Saturday, June 9, 2012

Expungement Versus Pardoning

Through two methods, known as pardoning and expungement, the law's reaction to a person's crimes may be changed. Although the concepts may seem similar to those unfamiliar with the law, pardons and expungement work in significantly different ways. While both of these legal concepts modify a person's criminal history, they differ significantly in how those changes work.

Perhaps the largest and most obvious difference between a pardon and an expungement is how these orders work. A pardon does not remove the crime in question from a person's record. Instead, it can protect them from legal prosecution, drop any penalties for a crime, or modify the sentence. For example, some states include a death penalty, but may have governors that provide pardons to commute these sentences to life imprisonment.

An expungement, on the other hand, removes the record of a crime. All punishments must be served according to the law, and, for most cases, there cannot be pending legal procedures for the convicted individual. In some states, an expungement is used to clear the charge or allegation from a person's record, while the actual verdict of the crime must be vacated, which is a similar process. In many jurisdictions, expungement makes it legal for these convicted individuals to then state that they were not convicted of the crime in question if a prospective employer asks.

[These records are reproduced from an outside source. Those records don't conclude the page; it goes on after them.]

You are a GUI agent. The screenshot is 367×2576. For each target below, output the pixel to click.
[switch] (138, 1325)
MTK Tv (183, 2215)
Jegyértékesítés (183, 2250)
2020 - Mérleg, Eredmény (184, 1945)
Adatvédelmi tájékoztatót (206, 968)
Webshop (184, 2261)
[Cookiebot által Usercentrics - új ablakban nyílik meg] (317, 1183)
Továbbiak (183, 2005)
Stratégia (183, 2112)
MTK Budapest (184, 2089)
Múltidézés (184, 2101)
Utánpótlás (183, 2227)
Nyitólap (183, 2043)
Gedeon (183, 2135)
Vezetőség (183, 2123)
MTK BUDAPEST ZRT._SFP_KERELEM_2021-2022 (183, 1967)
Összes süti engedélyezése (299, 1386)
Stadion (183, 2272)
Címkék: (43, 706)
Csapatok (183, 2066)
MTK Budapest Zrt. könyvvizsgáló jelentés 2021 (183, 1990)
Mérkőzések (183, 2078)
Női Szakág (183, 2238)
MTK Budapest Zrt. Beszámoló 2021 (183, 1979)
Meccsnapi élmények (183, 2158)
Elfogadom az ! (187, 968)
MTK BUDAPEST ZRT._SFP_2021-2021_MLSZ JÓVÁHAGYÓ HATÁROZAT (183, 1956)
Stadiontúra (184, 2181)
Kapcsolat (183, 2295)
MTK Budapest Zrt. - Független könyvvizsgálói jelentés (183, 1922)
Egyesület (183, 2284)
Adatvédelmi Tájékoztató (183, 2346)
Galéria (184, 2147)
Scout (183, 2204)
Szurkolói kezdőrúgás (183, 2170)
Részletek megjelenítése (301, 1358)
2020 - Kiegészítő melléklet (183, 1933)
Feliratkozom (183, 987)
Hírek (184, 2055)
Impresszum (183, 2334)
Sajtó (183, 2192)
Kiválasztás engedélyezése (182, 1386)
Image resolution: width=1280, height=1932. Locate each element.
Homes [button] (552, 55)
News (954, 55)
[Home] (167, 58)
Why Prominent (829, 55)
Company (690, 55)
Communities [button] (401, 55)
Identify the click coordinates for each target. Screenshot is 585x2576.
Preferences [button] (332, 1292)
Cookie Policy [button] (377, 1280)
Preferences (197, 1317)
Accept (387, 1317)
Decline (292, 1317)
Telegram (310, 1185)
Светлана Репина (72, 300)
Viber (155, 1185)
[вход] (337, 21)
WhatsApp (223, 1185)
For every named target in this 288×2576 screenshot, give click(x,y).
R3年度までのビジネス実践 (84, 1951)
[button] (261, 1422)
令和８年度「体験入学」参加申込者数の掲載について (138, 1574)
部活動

To be granted either of these orders, there are different requirements. In particular, pardons are only given by the heads of the state and federal executive branches. This means that governors and the president may pardon people according to their own judgment. Expungement, on the other hand, is a court order, filed under the jurisdiction of the judicial system. These orders, unlike pardons, have strict rules regarding what kinds of records can be expunged.